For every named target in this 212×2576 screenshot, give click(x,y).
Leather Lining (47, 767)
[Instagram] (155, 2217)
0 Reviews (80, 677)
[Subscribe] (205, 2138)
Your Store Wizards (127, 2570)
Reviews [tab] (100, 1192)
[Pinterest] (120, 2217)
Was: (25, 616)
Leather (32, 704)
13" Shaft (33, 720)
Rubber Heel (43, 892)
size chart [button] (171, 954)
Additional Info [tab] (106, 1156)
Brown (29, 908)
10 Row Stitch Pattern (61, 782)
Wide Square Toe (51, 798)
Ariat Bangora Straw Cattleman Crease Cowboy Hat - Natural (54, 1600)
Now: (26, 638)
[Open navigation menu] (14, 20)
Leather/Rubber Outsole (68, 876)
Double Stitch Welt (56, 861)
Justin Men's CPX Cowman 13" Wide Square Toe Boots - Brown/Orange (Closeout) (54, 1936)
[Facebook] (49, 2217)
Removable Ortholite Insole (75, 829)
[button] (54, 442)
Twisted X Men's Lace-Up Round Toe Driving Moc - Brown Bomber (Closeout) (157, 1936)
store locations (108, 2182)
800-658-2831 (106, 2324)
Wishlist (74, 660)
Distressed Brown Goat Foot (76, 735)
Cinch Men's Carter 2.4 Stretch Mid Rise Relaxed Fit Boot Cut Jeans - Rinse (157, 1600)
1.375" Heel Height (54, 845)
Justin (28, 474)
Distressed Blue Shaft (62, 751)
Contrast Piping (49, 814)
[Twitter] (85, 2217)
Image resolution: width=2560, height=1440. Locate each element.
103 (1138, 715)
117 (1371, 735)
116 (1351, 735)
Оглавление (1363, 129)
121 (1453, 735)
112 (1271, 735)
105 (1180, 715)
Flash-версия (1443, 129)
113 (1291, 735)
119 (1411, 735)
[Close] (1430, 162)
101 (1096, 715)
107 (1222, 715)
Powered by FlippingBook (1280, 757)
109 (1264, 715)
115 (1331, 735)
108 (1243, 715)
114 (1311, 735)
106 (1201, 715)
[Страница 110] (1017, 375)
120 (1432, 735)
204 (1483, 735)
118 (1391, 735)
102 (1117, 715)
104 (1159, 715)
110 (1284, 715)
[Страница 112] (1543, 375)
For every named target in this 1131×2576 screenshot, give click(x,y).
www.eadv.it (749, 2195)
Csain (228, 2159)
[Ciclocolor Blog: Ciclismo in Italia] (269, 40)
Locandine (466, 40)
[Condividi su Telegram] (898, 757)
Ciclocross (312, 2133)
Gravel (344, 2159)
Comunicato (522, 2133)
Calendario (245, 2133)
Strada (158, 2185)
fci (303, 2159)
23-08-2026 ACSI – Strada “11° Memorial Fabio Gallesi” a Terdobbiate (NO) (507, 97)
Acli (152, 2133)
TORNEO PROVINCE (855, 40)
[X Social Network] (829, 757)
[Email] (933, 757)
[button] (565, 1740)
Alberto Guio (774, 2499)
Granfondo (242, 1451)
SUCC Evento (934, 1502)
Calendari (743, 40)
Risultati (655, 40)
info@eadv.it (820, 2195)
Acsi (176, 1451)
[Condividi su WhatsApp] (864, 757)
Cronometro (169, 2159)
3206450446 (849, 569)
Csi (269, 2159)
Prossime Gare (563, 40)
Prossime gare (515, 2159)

What the exercise asks: Make a faithful copy of every record above.

Solution for this problem:
For every named target in this 212×2576 screenshot, give click(x,y).
Leather Lining (47, 767)
[Instagram] (155, 2217)
0 Reviews (80, 677)
[Subscribe] (205, 2138)
Your Store Wizards (127, 2570)
Reviews [tab] (100, 1192)
[Pinterest] (120, 2217)
Was: (25, 616)
Leather (32, 704)
13" Shaft (33, 720)
Rubber Heel (43, 892)
size chart [button] (171, 954)
Additional Info [tab] (106, 1156)
Brown (29, 908)
10 Row Stitch Pattern (61, 782)
Wide Square Toe (51, 798)
Ariat Bangora Straw Cattleman Crease Cowboy Hat - Natural (54, 1600)
Now: (26, 638)
[Open navigation menu] (14, 20)
Leather/Rubber Outsole (68, 876)
Double Stitch Welt (56, 861)
Justin Men's CPX Cowman 13" Wide Square Toe Boots - Brown/Orange (Closeout) (54, 1936)
[Facebook] (49, 2217)
Removable Ortholite Insole (75, 829)
[button] (54, 442)
Twisted X Men's Lace-Up Round Toe Driving Moc - Brown Bomber (Closeout) (157, 1936)
store locations (108, 2182)
800-658-2831 (106, 2324)
Wishlist (74, 660)
Distressed Brown Goat Foot (76, 735)
Cinch Men's Carter 2.4 Stretch Mid Rise Relaxed Fit Boot Cut Jeans - Rinse (157, 1600)
1.375" Heel Height (54, 845)
Justin (28, 474)
Distressed Blue Shaft (62, 751)
Contrast Piping (49, 814)
[Twitter] (85, 2217)
Image resolution: width=2560, height=1440. Locate each element.
103 (1138, 715)
117 (1371, 735)
116 (1351, 735)
Оглавление (1363, 129)
121 (1453, 735)
112 (1271, 735)
105 (1180, 715)
Flash-версия (1443, 129)
113 (1291, 735)
119 (1411, 735)
[Close] (1430, 162)
101 (1096, 715)
107 (1222, 715)
Powered by FlippingBook (1280, 757)
109 (1264, 715)
115 (1331, 735)
108 (1243, 715)
114 (1311, 735)
106 (1201, 715)
[Страница 110] (1017, 375)
120 (1432, 735)
204 (1483, 735)
118 (1391, 735)
102 (1117, 715)
104 (1159, 715)
110 (1284, 715)
[Страница 112] (1543, 375)
For every named target in this 1131×2576 screenshot, give click(x,y).
www.eadv.it (749, 2195)
Csain (228, 2159)
[Ciclocolor Blog: Ciclismo in Italia] (269, 40)
Locandine (466, 40)
[Condividi su Telegram] (898, 757)
Ciclocross (312, 2133)
Gravel (344, 2159)
Comunicato (522, 2133)
Calendario (245, 2133)
Strada (158, 2185)
fci (303, 2159)
23-08-2026 ACSI – Strada “11° Memorial Fabio Gallesi” a Terdobbiate (NO) (507, 97)
Acli (152, 2133)
TORNEO PROVINCE (855, 40)
[X Social Network] (829, 757)
[Email] (933, 757)
[button] (565, 1740)
Alberto Guio (774, 2499)
Granfondo (242, 1451)
SUCC Evento (934, 1502)
Calendari (743, 40)
Risultati (655, 40)
info@eadv.it (820, 2195)
Acsi (176, 1451)
[Condividi su WhatsApp] (864, 757)
Cronometro (169, 2159)
3206450446 (849, 569)
Csi (269, 2159)
Prossime Gare (563, 40)
Prossime gare (515, 2159)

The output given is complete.